Read an Excerpt
When planting or replanting a garden there are a great many things to be considered. Firstly, there is the structure of the planting from the trees down to the shrubs. Then there is the introduction of ground-cover, perennials and bulbs to add to the detail and flower colour. Last but by no means least, there is something that should never be forgotten, which is the planting of climbers.
Climbers are immensely useful plants in unifying a garden's layout which they achieve by scrambling across fences and shrubs, forming arches or covering fences and pergolas. Because they reach up towards the light, climbers like clematis are useful for planting in dark corners, while climbing roses add colour to trees, and honeysuckles and jasmines are wonderful for adding scent. In small town gardens, climbers are especially useful as they add an extra dimension to a small area by clothing the walls and fences with foliage and flowers and prolonging the season of interest of shrubs and trees. Plants with scented or aromatic leaves should be positioned near the paths or placed to grow over arbours, so that when you walk round the garden you will get the full impact of their aroma.
How to use this book
The two main groups of plants included in this book are those that can climb and support themselves by twining or scrambling up through trellises, shrubs and trees, and those that do well against walls or fences. Of the second group many, like cotoneasters, will need to be fixed to wires or a trellis, and others like sweet peas will need to be helped and guided to start climbing. For example, twigs pruned from deciduous trees and shrubs providean effective early support at the same time as giving a natural look.
We have arranged the plants roughly in order of flowering, starting with spring and working through the seasons, based on the plants'normal flowering time in the cooler parts of the Northern Hemisphere. Within this framework, we have, where possible, grouped the plants more or less in families, selecting a few of the best from each group. The majority of plants are hardy but we have included a few tender plants as well which require greenhouse or other protection in northern Europe and eastern North America. They can, of course, be grown outside in warmer climates, such as Florida, California, the Mediterranean and Australia.
An approximate guide to hardiness is given for each plant in three ways; Fahrenheit, centigrade and the American Department of Agriculture hardiness zones. The natural world is flexible, so if you are prepared to try plants at the limits of their hardiness, you may be lucky (and pleasantly surprised). Always bear in mind that the drier the roots of a plant in winter, the hardier it is likely to be.

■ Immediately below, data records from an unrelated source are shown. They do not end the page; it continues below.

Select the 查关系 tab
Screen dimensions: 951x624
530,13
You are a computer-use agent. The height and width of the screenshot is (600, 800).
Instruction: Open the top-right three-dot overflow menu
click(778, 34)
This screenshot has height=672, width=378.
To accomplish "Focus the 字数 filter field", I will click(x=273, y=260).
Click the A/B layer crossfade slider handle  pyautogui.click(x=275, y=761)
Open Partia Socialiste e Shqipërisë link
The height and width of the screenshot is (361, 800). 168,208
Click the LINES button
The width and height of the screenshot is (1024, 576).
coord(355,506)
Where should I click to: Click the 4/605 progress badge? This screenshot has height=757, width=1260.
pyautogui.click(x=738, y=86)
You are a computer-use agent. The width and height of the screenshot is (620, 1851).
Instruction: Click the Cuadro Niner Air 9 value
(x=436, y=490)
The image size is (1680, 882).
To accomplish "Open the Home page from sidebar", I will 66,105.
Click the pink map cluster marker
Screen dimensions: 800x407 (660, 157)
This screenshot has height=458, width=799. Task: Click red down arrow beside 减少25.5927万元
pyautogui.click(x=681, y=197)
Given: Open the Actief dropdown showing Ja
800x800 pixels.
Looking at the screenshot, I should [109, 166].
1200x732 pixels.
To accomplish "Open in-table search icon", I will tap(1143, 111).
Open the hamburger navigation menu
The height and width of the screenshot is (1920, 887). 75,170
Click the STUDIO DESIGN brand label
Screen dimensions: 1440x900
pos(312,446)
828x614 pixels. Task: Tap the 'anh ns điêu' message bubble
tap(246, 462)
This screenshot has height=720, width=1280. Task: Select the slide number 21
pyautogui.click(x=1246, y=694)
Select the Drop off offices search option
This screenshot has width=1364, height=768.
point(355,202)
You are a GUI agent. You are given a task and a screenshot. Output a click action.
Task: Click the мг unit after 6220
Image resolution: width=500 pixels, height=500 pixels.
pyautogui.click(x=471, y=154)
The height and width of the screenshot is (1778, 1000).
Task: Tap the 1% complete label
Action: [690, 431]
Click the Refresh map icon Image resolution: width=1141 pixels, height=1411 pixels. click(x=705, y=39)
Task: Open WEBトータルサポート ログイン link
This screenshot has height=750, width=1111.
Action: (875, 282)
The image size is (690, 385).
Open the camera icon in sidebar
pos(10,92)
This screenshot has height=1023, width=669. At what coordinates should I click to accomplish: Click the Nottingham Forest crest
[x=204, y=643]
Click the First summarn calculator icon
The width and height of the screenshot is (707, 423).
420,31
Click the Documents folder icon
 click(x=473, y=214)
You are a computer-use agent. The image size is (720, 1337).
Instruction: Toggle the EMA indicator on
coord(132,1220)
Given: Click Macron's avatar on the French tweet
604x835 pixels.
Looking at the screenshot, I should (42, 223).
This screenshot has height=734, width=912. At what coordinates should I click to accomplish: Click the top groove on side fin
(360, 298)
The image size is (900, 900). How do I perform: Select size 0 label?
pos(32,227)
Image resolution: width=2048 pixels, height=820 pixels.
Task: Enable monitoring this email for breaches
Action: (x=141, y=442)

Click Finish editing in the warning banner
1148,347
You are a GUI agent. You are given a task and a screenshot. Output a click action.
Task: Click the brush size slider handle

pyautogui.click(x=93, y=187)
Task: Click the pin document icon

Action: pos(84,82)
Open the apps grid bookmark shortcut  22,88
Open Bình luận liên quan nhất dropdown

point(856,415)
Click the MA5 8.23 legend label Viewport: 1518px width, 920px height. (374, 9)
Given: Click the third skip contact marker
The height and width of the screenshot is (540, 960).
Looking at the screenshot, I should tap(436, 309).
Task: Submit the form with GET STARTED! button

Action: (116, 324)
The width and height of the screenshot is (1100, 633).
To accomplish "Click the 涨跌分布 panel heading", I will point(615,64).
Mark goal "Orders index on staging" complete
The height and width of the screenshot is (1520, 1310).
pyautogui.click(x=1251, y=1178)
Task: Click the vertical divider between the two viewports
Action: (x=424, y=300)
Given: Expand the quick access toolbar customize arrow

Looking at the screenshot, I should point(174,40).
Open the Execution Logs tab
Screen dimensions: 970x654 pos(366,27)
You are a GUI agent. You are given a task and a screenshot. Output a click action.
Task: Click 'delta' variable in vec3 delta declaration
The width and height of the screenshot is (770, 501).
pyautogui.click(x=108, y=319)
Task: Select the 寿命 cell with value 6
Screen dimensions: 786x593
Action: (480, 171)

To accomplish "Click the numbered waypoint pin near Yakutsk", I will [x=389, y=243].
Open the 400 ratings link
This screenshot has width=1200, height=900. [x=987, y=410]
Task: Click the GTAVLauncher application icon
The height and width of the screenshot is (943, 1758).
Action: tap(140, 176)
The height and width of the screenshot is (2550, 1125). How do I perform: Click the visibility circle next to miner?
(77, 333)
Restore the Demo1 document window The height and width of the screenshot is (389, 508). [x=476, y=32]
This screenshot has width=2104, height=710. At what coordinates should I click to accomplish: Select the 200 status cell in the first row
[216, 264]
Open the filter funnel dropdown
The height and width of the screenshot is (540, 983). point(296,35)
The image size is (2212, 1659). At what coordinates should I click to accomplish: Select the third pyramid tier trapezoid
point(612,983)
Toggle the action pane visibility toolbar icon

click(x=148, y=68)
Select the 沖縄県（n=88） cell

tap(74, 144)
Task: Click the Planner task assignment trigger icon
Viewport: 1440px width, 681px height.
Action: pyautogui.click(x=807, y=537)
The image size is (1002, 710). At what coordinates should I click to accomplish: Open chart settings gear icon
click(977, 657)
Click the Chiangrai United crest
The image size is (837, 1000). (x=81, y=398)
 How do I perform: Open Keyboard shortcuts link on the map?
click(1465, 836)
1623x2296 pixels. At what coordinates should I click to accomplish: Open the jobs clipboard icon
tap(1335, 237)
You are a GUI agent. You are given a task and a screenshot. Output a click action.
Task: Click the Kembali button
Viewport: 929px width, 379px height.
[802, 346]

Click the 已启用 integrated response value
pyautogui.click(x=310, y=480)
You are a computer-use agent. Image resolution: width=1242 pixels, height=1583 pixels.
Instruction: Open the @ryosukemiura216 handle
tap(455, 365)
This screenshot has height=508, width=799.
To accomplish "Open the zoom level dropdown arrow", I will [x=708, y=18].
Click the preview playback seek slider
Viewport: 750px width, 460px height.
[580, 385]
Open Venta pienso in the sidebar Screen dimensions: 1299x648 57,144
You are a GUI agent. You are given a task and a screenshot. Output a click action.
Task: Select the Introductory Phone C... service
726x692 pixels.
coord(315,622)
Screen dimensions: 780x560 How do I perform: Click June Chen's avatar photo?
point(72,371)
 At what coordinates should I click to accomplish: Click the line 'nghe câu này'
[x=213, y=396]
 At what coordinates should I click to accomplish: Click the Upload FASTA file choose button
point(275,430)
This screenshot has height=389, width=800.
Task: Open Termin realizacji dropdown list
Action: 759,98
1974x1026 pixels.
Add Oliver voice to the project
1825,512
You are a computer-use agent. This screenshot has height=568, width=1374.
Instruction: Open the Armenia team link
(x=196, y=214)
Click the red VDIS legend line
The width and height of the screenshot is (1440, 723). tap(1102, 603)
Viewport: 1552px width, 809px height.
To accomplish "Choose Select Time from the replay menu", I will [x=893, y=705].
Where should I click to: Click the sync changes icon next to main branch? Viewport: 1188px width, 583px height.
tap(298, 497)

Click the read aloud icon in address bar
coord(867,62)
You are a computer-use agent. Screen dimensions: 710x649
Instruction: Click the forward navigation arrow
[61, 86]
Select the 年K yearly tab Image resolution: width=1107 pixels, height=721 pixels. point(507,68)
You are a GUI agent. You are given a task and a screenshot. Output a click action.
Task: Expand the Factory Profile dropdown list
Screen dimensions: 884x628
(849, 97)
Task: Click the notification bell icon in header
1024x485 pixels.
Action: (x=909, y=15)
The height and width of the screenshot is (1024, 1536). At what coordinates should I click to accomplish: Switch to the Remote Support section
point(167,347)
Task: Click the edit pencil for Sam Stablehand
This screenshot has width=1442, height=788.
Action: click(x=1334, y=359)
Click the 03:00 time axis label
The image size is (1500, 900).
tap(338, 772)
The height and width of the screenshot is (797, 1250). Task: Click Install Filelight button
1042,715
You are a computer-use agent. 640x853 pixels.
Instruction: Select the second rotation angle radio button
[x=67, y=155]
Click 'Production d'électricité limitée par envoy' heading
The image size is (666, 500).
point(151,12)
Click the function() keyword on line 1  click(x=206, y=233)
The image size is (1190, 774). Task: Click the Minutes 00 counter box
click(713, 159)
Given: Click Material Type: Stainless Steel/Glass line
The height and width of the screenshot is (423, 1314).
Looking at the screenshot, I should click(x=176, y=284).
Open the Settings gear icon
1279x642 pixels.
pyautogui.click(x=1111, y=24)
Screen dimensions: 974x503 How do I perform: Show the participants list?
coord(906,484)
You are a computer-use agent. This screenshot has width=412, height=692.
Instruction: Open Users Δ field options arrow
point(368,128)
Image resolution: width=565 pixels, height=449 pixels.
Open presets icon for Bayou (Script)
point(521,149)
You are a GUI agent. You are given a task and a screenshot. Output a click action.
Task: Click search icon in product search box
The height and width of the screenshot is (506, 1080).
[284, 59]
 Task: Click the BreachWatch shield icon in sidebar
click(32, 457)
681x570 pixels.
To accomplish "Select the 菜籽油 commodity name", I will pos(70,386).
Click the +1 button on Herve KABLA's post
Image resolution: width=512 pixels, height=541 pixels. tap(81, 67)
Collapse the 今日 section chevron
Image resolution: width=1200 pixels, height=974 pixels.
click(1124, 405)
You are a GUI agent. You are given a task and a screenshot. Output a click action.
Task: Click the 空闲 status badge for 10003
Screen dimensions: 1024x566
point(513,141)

Through the pages of this book, we aim to provide inspiration for when you come to choose your climbing plants. However, the first thing to establish is which plants will do well in your garden. Try looking at some of the best gardens in your immediate area and see which climbers are looking healthy and flowering well. Have no fear of copying someone else; all the best gardeners do it. If you see a large-flowered white clematis thriving, remember you can buy largeflowered clematis in a range of colours with especially good blues and purples, or you may feel that you would like a small-flowered yellow one. Use your neighbours' gardens as a jumping-off point and try and build on the plants that do well in your soil and weather conditions.
Growing & siting plants
As with all plants, success in growing climbing plants comes from providing conditions as near as possible to their natural habitat. Soil at the foot of walls tends to be dry, so new plants are likely to need extra water during their first summer, until they become established. Make sure that the roots are well soaked and water deeply and seldom, so that the roots go deep and do not stay on the surface. The only thing that should be borne in mind specifically when growing climbers is that they should have sufficient room to grow to maturity.
Where to obtain plants
Start by visiting your local nursery. There are numerous small nurseries which are a very good source of plants and they will know which plants thrive in your area. Where possible, choose young, actively growing plants, not those that have been sitting in their pots for months. Try to buy plants sold from the open ground or those grown in soil, as they will do better in an open garden than those grown in peat-based compost. Plants are grown in peat compost for the convenience of the grower, not the customer. If you have time, visit gardens open to the Public ' making notes of plants you like.You can then buy them locally or purchase them by mail order. Sources of the rarer plants can be found by looking in the following:
The RHS Plant Finder, devised by Chris Philip is published annually. It gives details of nurseries and the whole range of plants stocked in Britain. It is invaluable when searching for specific plants, but you will need to look under the Latin name (given in brackets next to the common name in this book). Obtainable in book shops. The Andersen Horticultural Library's Source List ofPlants & Seeds is the American equivalent of The Plant Finder. Obtainable from A. H. L., Minnesota Landscape Arboretum, 3675 Arboretum Drive, P.O. Box 39, Chanhassen, MN 55317-0039, USA. PPP Index is the European Plant Finder, published both as a book and as a CD-ROM in German, French and English by Eugen Ulmer GmbH,Wollgrasweg 41, 70599 Stuttgart, Germany.